The mother seemed to be in a state of culture shock. "This is a definition of children," she said.
The mainstream scientific response to this mother would be that ADHD is a spectrum disorder pathological only at the far-end of the continuum. But when we are close to placing 10 percent of our children at the far end of this continuum, one begins to suspect that the diagnostic criteria for the disorder is overly inclusive or that it is simply being misdiagnosed -- or both.
To understand the true origins of our current ADHD "epidemic," we need to look at the medical history of ADHD as it dovetailed with the rising influence of the pharmaceutical industry. Hyperactivity was originally associated with brain damage. In 1940, scientists discovered that amphetamines improved the behavior of brain-damaged hyperactive children. The 50s and 60s witnessed the explosive growth of the pharmaceutical industry and the deployment of increasingly sophisticated marketing techniques. By 1970, what had been thought of as a hyperactivity brain-damage syndrome morphed into a developmental neurological disorder and got the new name Minimal Brain Dysfunction. Drug companies had already cooked up 31 amphetamine preparations, were now producing billions of pills a year and funding expensive research studies. By 1997 we had an even less stigmatizing name, Attention Deficit Hyperactivity Disorder, with a new type (inattentive) and an extension of the age-range into adulthood. By the new millennium, mainstream science firmly decided that ADHD is a hereditary neurological disorder best treated with stimulants.
If we consider the history of ADHD, we cannot help but note an expansion of the criteria defining the illness running parallel to the discovery, and later the marketing, of an amphetamine treatment. Since doctors are not constrained even by the DSM's loosened protocols, there is little doubt that children on the unimpaired area of the spectrum receive the diagnosis. This expansion of market-share for the drug-companies should come as no surprise. They had the perfect pitch, true or not, for over-worked, guilt-ridden parents. "You are not to blame. Your son simply has an hereditary neurological disorder best treated with stimulants." And who doesn't feel at fault for their child's misbehavior?
Drug companies continue to push the message hard. They now spend 20 to 30 thousand dollars per American physician on junkets, free meals, trips, trainings, cash rewards to "high-prescribers" and free samples. It is now nearly impossible to find a researcher who advocates stimulants for ADHD who is not on a drug-company's payroll. The most famous case involved Harvard psychiatrist and stimulant-treatment guru Joseph Biederman, who admitted to congressional investigators that he had failed to report 1.6 million in payments from drug companies. Even the brilliant Dr. Russell A. Barkley, who wrote the book on executive function and ADHD, acknowledged receiving 24 percent of his income in 2007 as a speaker/consultant for Eli Lilly Co., Shire and Novartic, the makers of Strattera, Vyvanse and Ritalin respectively. It is hard to imagine how these researchers can remain objective when their self-interest leans toward a particular finding.

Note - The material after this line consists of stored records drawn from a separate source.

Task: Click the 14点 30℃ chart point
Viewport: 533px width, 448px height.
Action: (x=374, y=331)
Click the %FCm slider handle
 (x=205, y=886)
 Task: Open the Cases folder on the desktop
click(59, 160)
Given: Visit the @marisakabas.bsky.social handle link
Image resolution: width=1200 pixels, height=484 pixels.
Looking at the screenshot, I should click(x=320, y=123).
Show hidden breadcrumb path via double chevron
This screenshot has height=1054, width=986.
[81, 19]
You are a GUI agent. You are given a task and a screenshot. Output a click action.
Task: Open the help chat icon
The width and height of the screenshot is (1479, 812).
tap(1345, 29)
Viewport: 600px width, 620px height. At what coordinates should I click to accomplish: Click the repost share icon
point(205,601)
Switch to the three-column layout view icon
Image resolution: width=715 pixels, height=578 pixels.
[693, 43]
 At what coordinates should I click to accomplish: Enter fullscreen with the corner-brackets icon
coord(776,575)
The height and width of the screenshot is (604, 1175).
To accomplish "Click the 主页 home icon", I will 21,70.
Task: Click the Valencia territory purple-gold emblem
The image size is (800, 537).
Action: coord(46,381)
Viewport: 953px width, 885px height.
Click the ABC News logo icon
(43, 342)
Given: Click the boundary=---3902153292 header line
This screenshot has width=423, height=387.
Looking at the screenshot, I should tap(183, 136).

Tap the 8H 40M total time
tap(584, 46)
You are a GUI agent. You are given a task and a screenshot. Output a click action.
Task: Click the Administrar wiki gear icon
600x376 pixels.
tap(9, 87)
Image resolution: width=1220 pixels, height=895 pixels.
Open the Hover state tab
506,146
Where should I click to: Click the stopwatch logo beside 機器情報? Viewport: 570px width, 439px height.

Even more sinister is how pharmaceutical companies have begun to infiltrate patient advocacy groups. CHADD, the largest ADHD patient advocacy group in America, receives almost 26 percent of its funding from drug-companies. CHADD appears to be a neutral patient-centric organization offering information, support groups, classes for parents, conferences, even a free "CHADD discount prescription card," but in part also functions as a conduit of information between the drug-companies and the public, going so far as to produce with Ciba-Geigy money a public service announcement advocating the Ciba-Geigy product Ritalin.
In part due to CHADD lobbying efforts, the Department of Education in 1991 issued a memorandum mandating that students with ADHD receive special education and/or related services. Many believe that the DOE memorandum was responsible for the explosion of ADHD diagnoses in the 1990s, as frustrated, easily blamed teachers now became major referral sources.
So here we are in 2010. We have a research establishment at least partially co-opted by the pharmaceutical industry, reluctant to question assumptions about the hereditary nature of ADHD and the long-term effects of stimulants. We have a sizable number of pediatricians and psychiatrists paid to receive pharmaceutical company talking points. And due to the work of CHADD and other seemingly neutral groups, we have a population of parents and teachers open to interpreting impulsive behavior and spaceyness as symptoms of a brain disease.
It is my guess that only a small percentage of children are correctly diagnosed with ADHD -- meaning they have biologically driven delays in frontal lobe development that prevents them from thinking before acting. Many of the misdiagnosed are probably mistreated children, as the behavioral symptoms of trauma and neglect are almost identical to ADHD. The well-known trauma researcher Jennifer Freyd, Phd. recently published a study indicating that teachers, responsible for the majority of ADHD referrals in the US, frequently identify children suffering from maltreatment and neglect as exhibiting ADHD symptomatology. The study goes on to warn that "we have a responsibility to investigate whether we are medicating abused or neglected children for misdiagnosed ADHD." The rest are no doubt children who lie in the mid-range of the spectrum, difficult, fidgety children with maybe more of a present-tense bias to their temperament, but unimpaired.